After recording eight points in his first seven games following his call up from Manchester in November, Toffoli's production cratered despite consistently-strong possession numbers. That drop in point production has seemingly glued him to the bench, and over the past two games Toffoli has received just 19 minutes of ice time and the Kings have only scored one goal. Just for comparisons sake, that's the same number of minutes Colin Fraser -- a player that has scored six goals in three years -- has received over the same stretch.
For a team that's struggling to score you would think there would be room for a skilled 21-year-old that has 17 points in 35 games to get more ice-time than Colin Fraser.
But again, there is more.
For a team that is as dominating in terms of puck possession as the Kings are, they are somewhat of an anomaly in that sense. Most teams that control the play like the Kings do it by entering the offensive zone with control of the puck (Chicago for example, or the Detroit teams from a few years ago).
Teams that do this, as opposed to playing a dump-and-chase brand of hockey, are able to generate significantly more offense. The Kings still seem content to gain the blue line, dump the puck in, and then use their size and physicality to crash in on the forecheck and win puck battles.
Sometimes this works, sometimes it doesn't. When it doesn't, you get a lot of one-and-done attempts in the offensive zone. That doesn't exactly lend itself to scoring goals. It's worth wondering what this team would look like if they didn't have such a reliance on giving up the puck to enter the zone, and then fighting to win it back.
Even with that style of play, the Kings still generate more shots than the average NHL team, but doesn't it seem like they should be capable of more? You only have so many years of guys like Anze Kopitar and Drew Doughty in their prime. Do you really want to utilize their talents by asking them to dump the puck into the zone and then fight for it in the corner when they already had possession of it?

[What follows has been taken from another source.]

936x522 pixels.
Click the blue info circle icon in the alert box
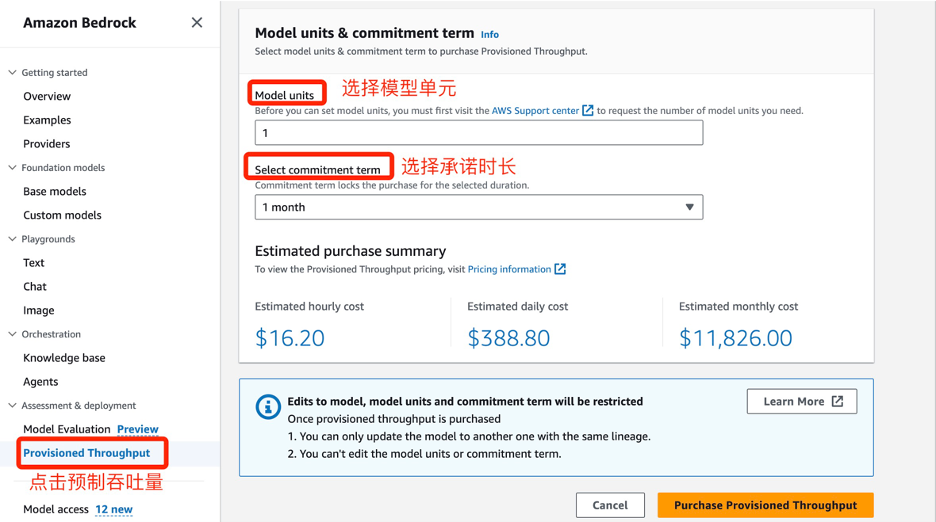(268, 407)
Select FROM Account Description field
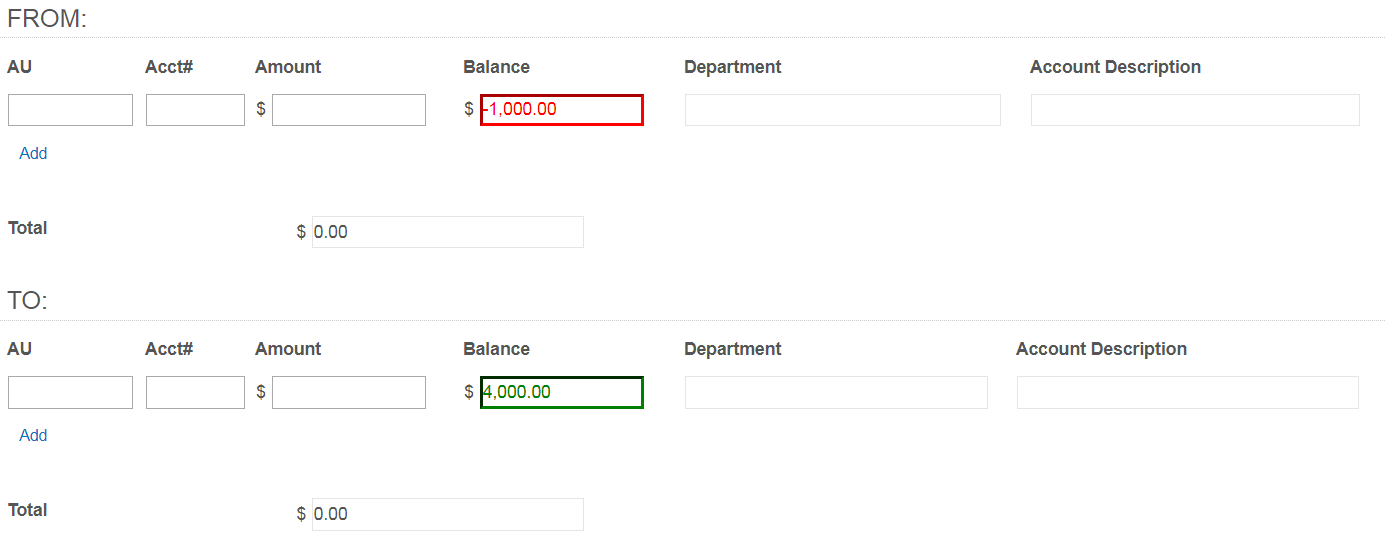 tap(1195, 110)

While hockey folks love to pound their firsts about how defense wins championships, the fact of the matter is teams that win the Stanley Cup also score a lot of goals to go with that defense. Since 1990, Stanley Cup winners have averaged a top-six finish in the league in goals scored, while only three (the 2002-03 Devils, 1994-95 Devils, and 2011-12 Kings) have finished outside of the top-10.
The '11-12 Kings were the only team out of that group that finished lower than 14th (they were 29th).
The Kings aren't as bad as their recent goal-scoring drought would indicate. But even when they're scoring at their best they're still probably not as great as they could be, which should be a scary thought for the Western Conference if they can ever get it going offensively.